- _Task to carry out_: Keeping every word and mark, copy all of the data.

- _Data for this exercise_:
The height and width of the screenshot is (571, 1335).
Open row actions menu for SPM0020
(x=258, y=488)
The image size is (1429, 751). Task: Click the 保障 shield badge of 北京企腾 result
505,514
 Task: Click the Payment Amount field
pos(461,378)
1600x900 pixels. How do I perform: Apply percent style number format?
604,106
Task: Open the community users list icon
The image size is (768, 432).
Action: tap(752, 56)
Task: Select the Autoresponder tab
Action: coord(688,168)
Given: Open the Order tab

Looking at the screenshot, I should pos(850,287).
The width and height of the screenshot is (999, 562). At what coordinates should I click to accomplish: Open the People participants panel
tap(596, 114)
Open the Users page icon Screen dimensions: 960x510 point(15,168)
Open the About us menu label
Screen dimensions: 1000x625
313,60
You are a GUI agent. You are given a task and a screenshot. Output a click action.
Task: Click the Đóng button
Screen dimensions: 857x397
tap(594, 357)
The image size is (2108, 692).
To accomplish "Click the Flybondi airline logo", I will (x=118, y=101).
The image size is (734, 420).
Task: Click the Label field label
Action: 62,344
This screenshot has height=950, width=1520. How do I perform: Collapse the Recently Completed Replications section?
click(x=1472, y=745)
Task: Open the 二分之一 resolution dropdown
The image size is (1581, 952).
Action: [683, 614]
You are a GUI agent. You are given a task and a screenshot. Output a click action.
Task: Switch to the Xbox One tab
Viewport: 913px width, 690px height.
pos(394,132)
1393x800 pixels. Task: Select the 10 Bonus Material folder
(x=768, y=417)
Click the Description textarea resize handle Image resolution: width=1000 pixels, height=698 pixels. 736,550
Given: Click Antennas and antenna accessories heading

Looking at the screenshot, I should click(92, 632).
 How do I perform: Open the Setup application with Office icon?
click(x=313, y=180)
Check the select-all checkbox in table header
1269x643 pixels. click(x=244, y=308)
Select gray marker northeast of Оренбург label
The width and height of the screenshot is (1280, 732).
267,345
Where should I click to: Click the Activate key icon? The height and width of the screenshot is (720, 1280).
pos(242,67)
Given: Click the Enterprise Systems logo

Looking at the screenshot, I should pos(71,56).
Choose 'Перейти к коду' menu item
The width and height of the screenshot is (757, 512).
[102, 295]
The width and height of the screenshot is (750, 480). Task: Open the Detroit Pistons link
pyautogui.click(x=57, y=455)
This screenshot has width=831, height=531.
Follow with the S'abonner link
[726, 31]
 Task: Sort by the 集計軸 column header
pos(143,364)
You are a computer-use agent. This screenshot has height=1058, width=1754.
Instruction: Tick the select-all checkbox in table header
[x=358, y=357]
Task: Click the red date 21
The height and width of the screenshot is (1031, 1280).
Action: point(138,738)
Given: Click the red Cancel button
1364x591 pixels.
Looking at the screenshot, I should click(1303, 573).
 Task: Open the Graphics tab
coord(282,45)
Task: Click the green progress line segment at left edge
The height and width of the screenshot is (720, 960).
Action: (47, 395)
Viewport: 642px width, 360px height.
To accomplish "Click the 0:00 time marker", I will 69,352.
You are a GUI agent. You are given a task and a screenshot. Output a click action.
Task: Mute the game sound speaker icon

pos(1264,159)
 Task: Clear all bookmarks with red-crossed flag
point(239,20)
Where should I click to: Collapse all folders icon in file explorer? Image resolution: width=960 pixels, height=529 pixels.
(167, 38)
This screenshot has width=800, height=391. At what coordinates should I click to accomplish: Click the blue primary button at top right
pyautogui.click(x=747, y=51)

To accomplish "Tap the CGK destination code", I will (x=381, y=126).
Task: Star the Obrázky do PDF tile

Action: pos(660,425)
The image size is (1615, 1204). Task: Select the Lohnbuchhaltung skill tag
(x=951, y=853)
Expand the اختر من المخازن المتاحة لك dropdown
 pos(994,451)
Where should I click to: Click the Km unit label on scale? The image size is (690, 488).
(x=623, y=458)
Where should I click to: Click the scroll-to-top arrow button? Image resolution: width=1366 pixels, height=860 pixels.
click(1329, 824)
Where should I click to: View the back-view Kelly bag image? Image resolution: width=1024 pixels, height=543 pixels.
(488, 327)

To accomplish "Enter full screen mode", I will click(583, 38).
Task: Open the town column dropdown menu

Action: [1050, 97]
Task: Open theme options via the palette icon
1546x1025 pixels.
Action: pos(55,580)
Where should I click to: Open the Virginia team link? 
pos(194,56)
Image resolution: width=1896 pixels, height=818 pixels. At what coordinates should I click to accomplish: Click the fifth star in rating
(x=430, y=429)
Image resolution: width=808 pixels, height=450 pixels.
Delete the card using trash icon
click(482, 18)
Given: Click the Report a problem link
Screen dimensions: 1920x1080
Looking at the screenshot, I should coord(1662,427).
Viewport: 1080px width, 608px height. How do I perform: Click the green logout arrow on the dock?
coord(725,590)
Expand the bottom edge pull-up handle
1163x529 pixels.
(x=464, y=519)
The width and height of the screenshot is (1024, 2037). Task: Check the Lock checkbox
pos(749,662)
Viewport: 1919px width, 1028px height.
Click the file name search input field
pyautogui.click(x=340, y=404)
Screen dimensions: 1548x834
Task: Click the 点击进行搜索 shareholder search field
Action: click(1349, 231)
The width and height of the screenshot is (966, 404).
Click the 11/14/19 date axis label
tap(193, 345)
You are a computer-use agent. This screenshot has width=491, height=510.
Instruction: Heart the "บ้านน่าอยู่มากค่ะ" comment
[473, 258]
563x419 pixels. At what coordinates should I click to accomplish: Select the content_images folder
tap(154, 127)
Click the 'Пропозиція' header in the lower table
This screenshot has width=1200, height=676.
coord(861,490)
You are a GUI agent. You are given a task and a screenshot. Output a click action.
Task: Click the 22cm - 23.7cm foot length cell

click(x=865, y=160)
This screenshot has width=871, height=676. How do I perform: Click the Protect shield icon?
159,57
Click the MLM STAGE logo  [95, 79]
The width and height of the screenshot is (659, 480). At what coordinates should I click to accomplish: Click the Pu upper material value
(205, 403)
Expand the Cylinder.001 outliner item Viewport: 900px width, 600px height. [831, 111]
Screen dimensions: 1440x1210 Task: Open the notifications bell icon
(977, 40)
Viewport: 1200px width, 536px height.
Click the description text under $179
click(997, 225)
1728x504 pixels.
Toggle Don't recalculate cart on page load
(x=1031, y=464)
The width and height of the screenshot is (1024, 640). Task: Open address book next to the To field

- _Exercise result_:
The height and width of the screenshot is (571, 1335).
Open row actions menu for SPM0020
(x=258, y=488)
The image size is (1429, 751). Task: Click the 保障 shield badge of 北京企腾 result
505,514
 Task: Click the Payment Amount field
pos(461,378)
1600x900 pixels. How do I perform: Apply percent style number format?
604,106
Task: Open the community users list icon
The image size is (768, 432).
Action: tap(752, 56)
Task: Select the Autoresponder tab
Action: coord(688,168)
Given: Open the Order tab

Looking at the screenshot, I should pos(850,287).
The width and height of the screenshot is (999, 562). At what coordinates should I click to accomplish: Open the People participants panel
tap(596, 114)
Open the Users page icon Screen dimensions: 960x510 point(15,168)
Open the About us menu label
Screen dimensions: 1000x625
313,60
You are a GUI agent. You are given a task and a screenshot. Output a click action.
Task: Click the Đóng button
Screen dimensions: 857x397
tap(594, 357)
The image size is (2108, 692).
To accomplish "Click the Flybondi airline logo", I will (x=118, y=101).
The image size is (734, 420).
Task: Click the Label field label
Action: 62,344
This screenshot has height=950, width=1520. How do I perform: Collapse the Recently Completed Replications section?
click(x=1472, y=745)
Task: Open the 二分之一 resolution dropdown
The image size is (1581, 952).
Action: [683, 614]
You are a GUI agent. You are given a task and a screenshot. Output a click action.
Task: Switch to the Xbox One tab
Viewport: 913px width, 690px height.
pos(394,132)
1393x800 pixels. Task: Select the 10 Bonus Material folder
(x=768, y=417)
Click the Description textarea resize handle Image resolution: width=1000 pixels, height=698 pixels. 736,550
Given: Click Antennas and antenna accessories heading

Looking at the screenshot, I should click(92, 632).
 How do I perform: Open the Setup application with Office icon?
click(x=313, y=180)
Check the select-all checkbox in table header
1269x643 pixels. click(x=244, y=308)
Select gray marker northeast of Оренбург label
The width and height of the screenshot is (1280, 732).
267,345
Where should I click to: Click the Activate key icon? The height and width of the screenshot is (720, 1280).
pos(242,67)
Given: Click the Enterprise Systems logo

Looking at the screenshot, I should pos(71,56).
Choose 'Перейти к коду' menu item
The width and height of the screenshot is (757, 512).
[102, 295]
The width and height of the screenshot is (750, 480). Task: Open the Detroit Pistons link
pyautogui.click(x=57, y=455)
This screenshot has width=831, height=531.
Follow with the S'abonner link
[726, 31]
 Task: Sort by the 集計軸 column header
pos(143,364)
You are a computer-use agent. This screenshot has height=1058, width=1754.
Instruction: Tick the select-all checkbox in table header
[x=358, y=357]
Task: Click the red date 21
The height and width of the screenshot is (1031, 1280).
Action: point(138,738)
Given: Click the red Cancel button
1364x591 pixels.
Looking at the screenshot, I should click(1303, 573).
 Task: Open the Graphics tab
coord(282,45)
Task: Click the green progress line segment at left edge
The height and width of the screenshot is (720, 960).
Action: (47, 395)
Viewport: 642px width, 360px height.
To accomplish "Click the 0:00 time marker", I will 69,352.
You are a GUI agent. You are given a task and a screenshot. Output a click action.
Task: Mute the game sound speaker icon

pos(1264,159)
 Task: Clear all bookmarks with red-crossed flag
point(239,20)
Where should I click to: Collapse all folders icon in file explorer? Image resolution: width=960 pixels, height=529 pixels.
(167, 38)
This screenshot has width=800, height=391. At what coordinates should I click to accomplish: Click the blue primary button at top right
pyautogui.click(x=747, y=51)

To accomplish "Tap the CGK destination code", I will (x=381, y=126).
Task: Star the Obrázky do PDF tile

Action: pos(660,425)
The image size is (1615, 1204). Task: Select the Lohnbuchhaltung skill tag
(x=951, y=853)
Expand the اختر من المخازن المتاحة لك dropdown
 pos(994,451)
Where should I click to: Click the Km unit label on scale? The image size is (690, 488).
(x=623, y=458)
Where should I click to: Click the scroll-to-top arrow button? Image resolution: width=1366 pixels, height=860 pixels.
click(1329, 824)
Where should I click to: View the back-view Kelly bag image? Image resolution: width=1024 pixels, height=543 pixels.
(488, 327)

To accomplish "Enter full screen mode", I will click(583, 38).
Task: Open the town column dropdown menu

Action: [1050, 97]
Task: Open theme options via the palette icon
1546x1025 pixels.
Action: pos(55,580)
Where should I click to: Open the Virginia team link? 
pos(194,56)
Image resolution: width=1896 pixels, height=818 pixels. At what coordinates should I click to accomplish: Click the fifth star in rating
(x=430, y=429)
Image resolution: width=808 pixels, height=450 pixels.
Delete the card using trash icon
click(482, 18)
Given: Click the Report a problem link
Screen dimensions: 1920x1080
Looking at the screenshot, I should coord(1662,427).
Viewport: 1080px width, 608px height. How do I perform: Click the green logout arrow on the dock?
coord(725,590)
Expand the bottom edge pull-up handle
1163x529 pixels.
(x=464, y=519)
The width and height of the screenshot is (1024, 2037). Task: Check the Lock checkbox
pos(749,662)
Viewport: 1919px width, 1028px height.
Click the file name search input field
pyautogui.click(x=340, y=404)
Screen dimensions: 1548x834
Task: Click the 点击进行搜索 shareholder search field
Action: click(1349, 231)
The width and height of the screenshot is (966, 404).
Click the 11/14/19 date axis label
tap(193, 345)
You are a computer-use agent. This screenshot has width=491, height=510.
Instruction: Heart the "บ้านน่าอยู่มากค่ะ" comment
[473, 258]
563x419 pixels. At what coordinates should I click to accomplish: Select the content_images folder
tap(154, 127)
Click the 'Пропозиція' header in the lower table
This screenshot has width=1200, height=676.
coord(861,490)
You are a GUI agent. You are given a task and a screenshot. Output a click action.
Task: Click the 22cm - 23.7cm foot length cell

click(x=865, y=160)
This screenshot has width=871, height=676. How do I perform: Click the Protect shield icon?
159,57
Click the MLM STAGE logo  [95, 79]
The width and height of the screenshot is (659, 480). At what coordinates should I click to accomplish: Click the Pu upper material value
(205, 403)
Expand the Cylinder.001 outliner item Viewport: 900px width, 600px height. [831, 111]
Screen dimensions: 1440x1210 Task: Open the notifications bell icon
(977, 40)
Viewport: 1200px width, 536px height.
Click the description text under $179
click(997, 225)
1728x504 pixels.
Toggle Don't recalculate cart on page load
(x=1031, y=464)
The width and height of the screenshot is (1024, 640). Task: Open address book next to the To field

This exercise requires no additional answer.